#### PROBLEMA CURTO A:
Reescreva o trecho sobre capacidade contributiva, tudo desde "Trata-se de uma" até "recíproca de definição.", e troque "praticidade" por "eficiência".
#### PROBLEMA CURTO B:
Prossiga com o texto sobre capacidade contributiva no Direito Tributário a partir da última frase que aparece nele.

#### TEXTO PARA LEITURA:
· · · · · · ·

Trata-se de uma relação de influências recíprocas, segundo o postulado da coerência: a capacidade contributiva melhor concretiza a praticabilidade no Direito Tributário, ou melhor, torna mais apurada a execução da própria tributação, e somente se realiza através das vias da praticidade, pois sem ela, nenhuma norma se concretiza. Não há que se falar em praticidade sem observância da capacidade contributiva, e vice-versa. Deve-se compreender o princípio da capacidade contributiva sempre como um dos reflexos da igualdade no âmbito do Direito Tributário e, portanto, enquanto proposição que carrega em si a carga valorativa da isonomia, de modo a realizá-la através de uma relação recíproca de definição.

Do mesmo modo, é necessário considerar a relação do princípio da capacidade contributiva, enquanto norma fundante, e o subprincípio do favorecimento das microempresas e empresas de pequeno porte, este diminuindo a abertura semântica daquele e absorvendo seus fins, proporcionando maior eficácia à proposição da isonomia material no âmbito do Direito Tributário.

· · · · · · ·

[Dados de coordenadas dos itens]

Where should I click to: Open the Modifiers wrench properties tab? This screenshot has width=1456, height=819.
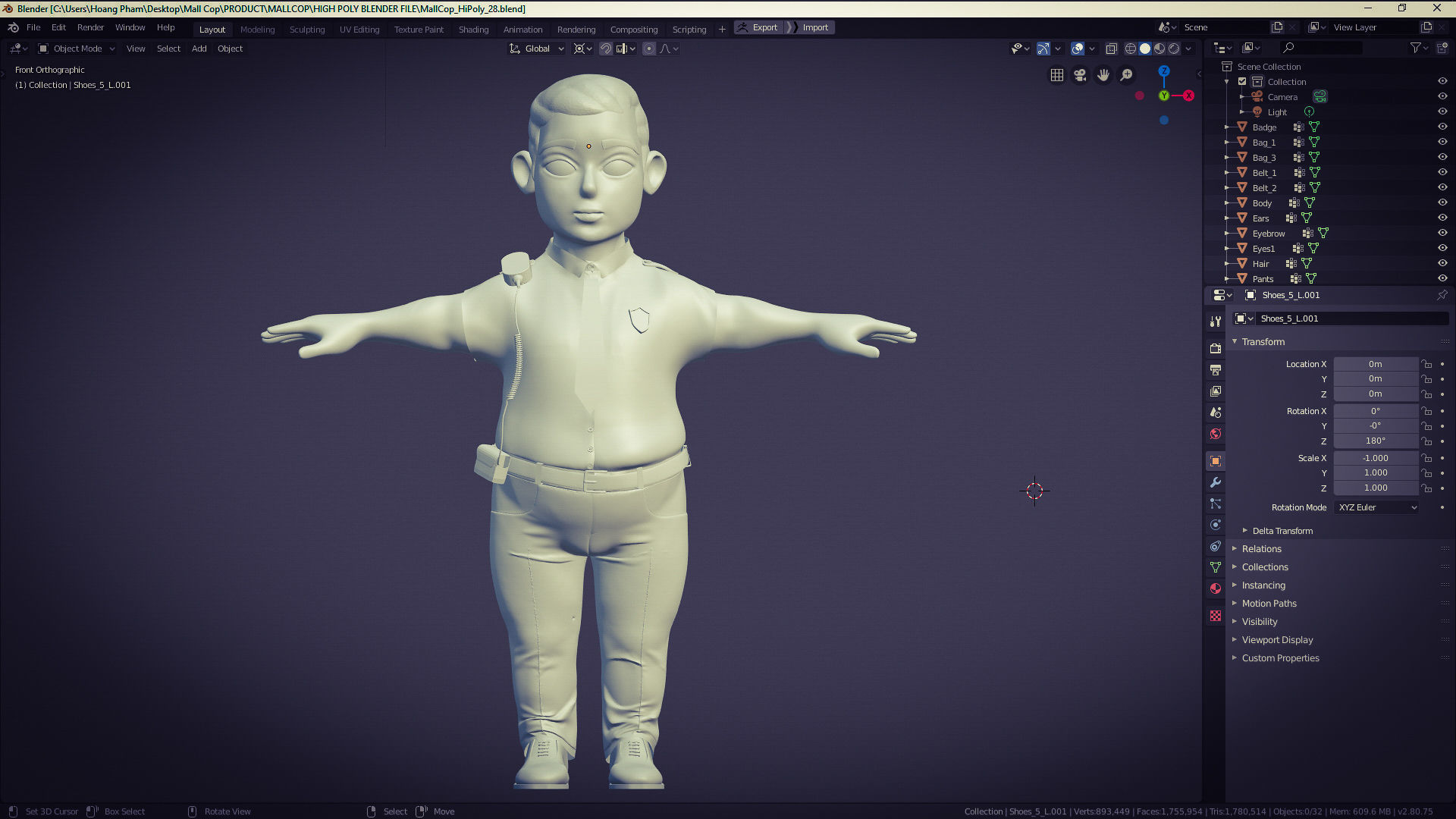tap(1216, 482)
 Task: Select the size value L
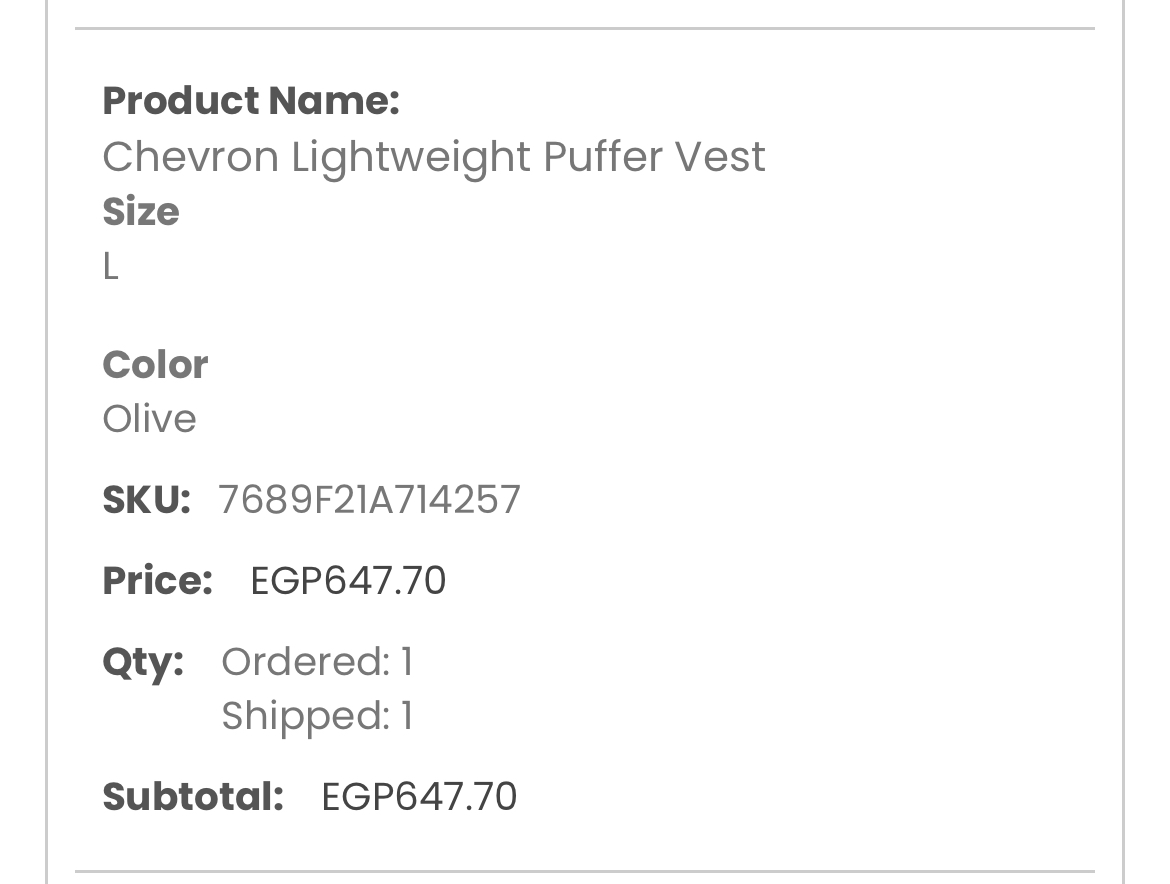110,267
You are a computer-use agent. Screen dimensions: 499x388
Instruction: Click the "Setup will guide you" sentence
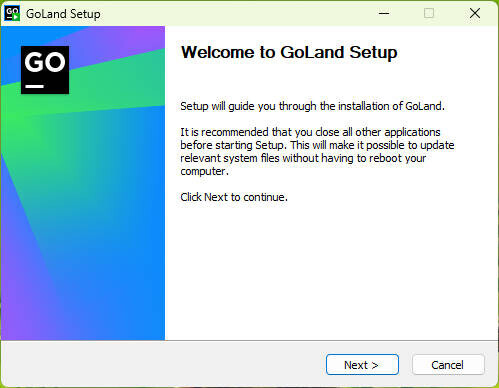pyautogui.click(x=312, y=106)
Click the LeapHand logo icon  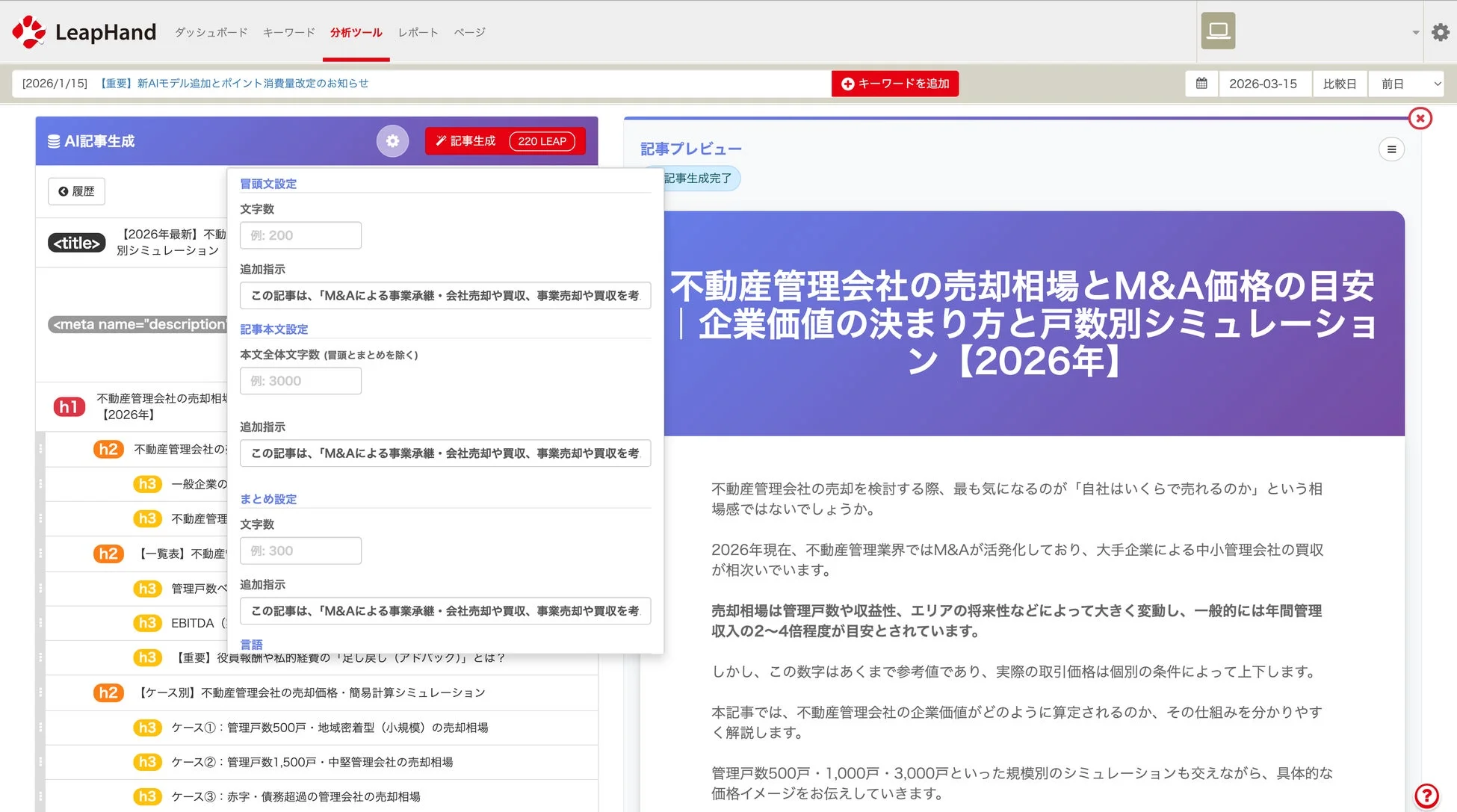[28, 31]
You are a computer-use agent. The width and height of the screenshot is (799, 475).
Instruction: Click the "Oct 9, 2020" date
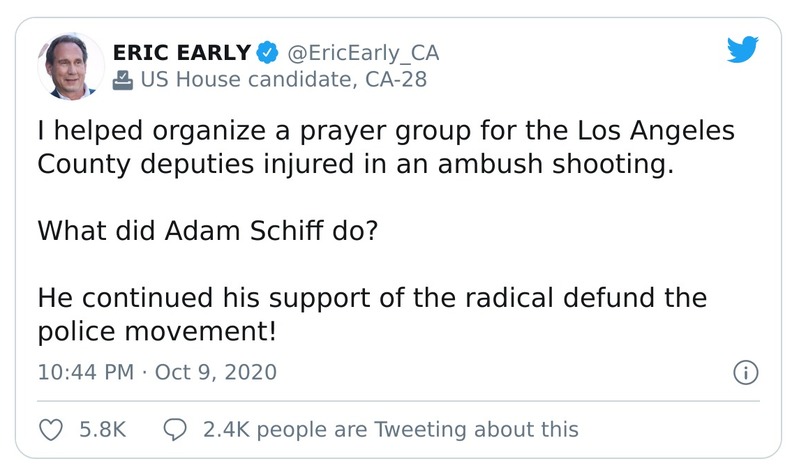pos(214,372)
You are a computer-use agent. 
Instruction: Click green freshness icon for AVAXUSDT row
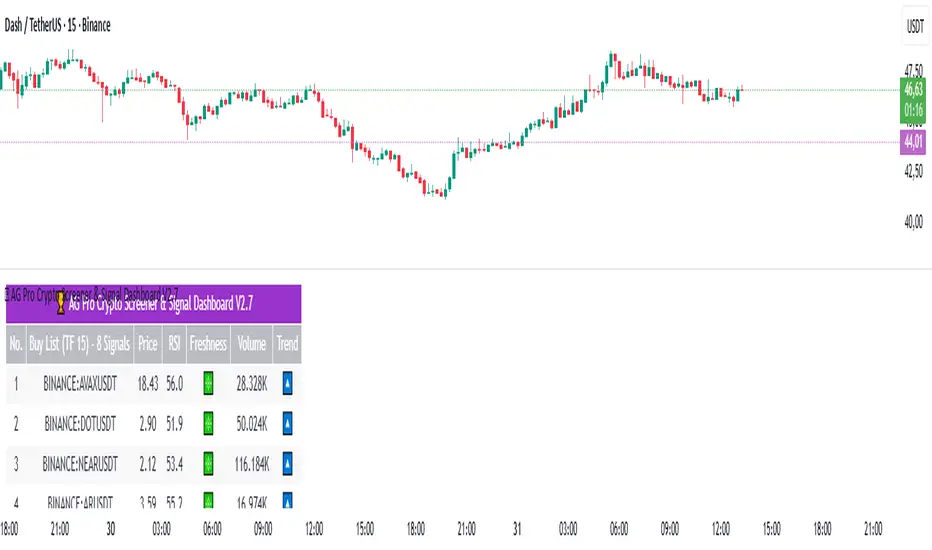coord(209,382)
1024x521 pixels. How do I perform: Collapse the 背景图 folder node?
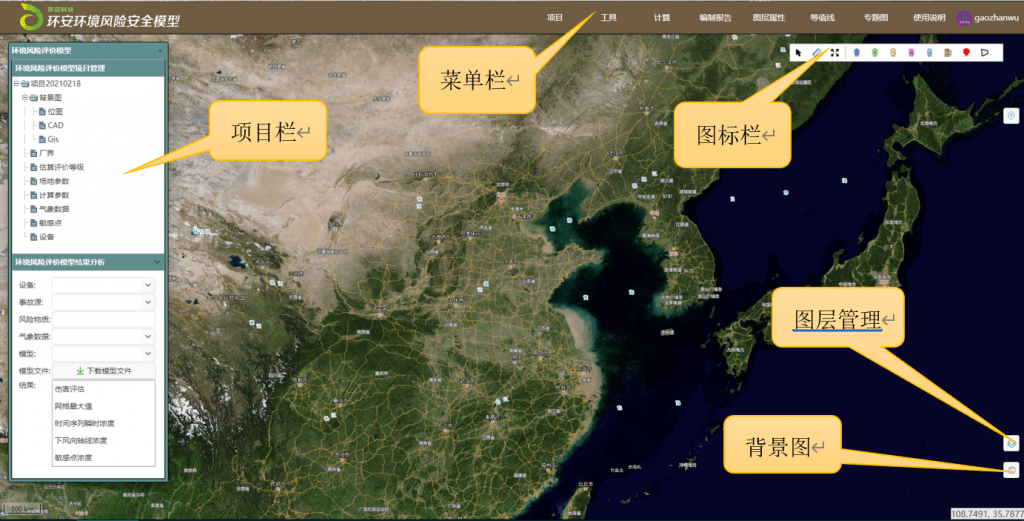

· · · · · · ·

#### RESPOSTA DO EXERCÍCIO A:
Trata-se de uma relação de influências recíprocas, segundo o postulado da coerência: a capacidade contributiva melhor concretiza a praticabilidade no Direito Tributário, ou melhor, torna mais apurada a execução da própria tributação, e somente se realiza através das vias da eficiência, pois sem ela, nenhuma norma se concretiza. Não há que se falar em eficiência sem observância da capacidade contributiva, e vice-versa. Deve-se compreender o princípio da capacidade contributiva sempre como um dos reflexos da igualdade no âmbito do Direito Tributário e, portanto, enquanto proposição que carrega em si a carga valorativa da isonomia, de modo a realizá-la através de uma relação recíproca de definição.

#### RESPOSTA DO EXERCÍCIO B:
Efetivamente, observado sob o prisma da tributação, o favorecimento às micro e pequenas empresas, é um desdobramento lógico do respeito às suas capacidades contributivas. A premissa da qual parte a capacidade contributiva é a mesma premissa da qual o favorecimento tributário às micro e pequenas empresas surgem, qual seja, a isonomia material. Esta ligação reforça a coerência, e, consequentemente a eficácia da proposição de igualdade, uma vez que a pretensão de eficácia implica a sistematização substancial.

A existência de elementos comuns entre as proposições cria links entre elas, que permitem uma melhor troca de informações e, consequentemente, uma elevação da eficácia do ponto de intersecção (a isonomia material), pois este estará a partir dos seus desdobramentos normativos (as proposições com elementos comuns) se objetivando e potencializando sua capacidade de fundamentação de futuras decisões.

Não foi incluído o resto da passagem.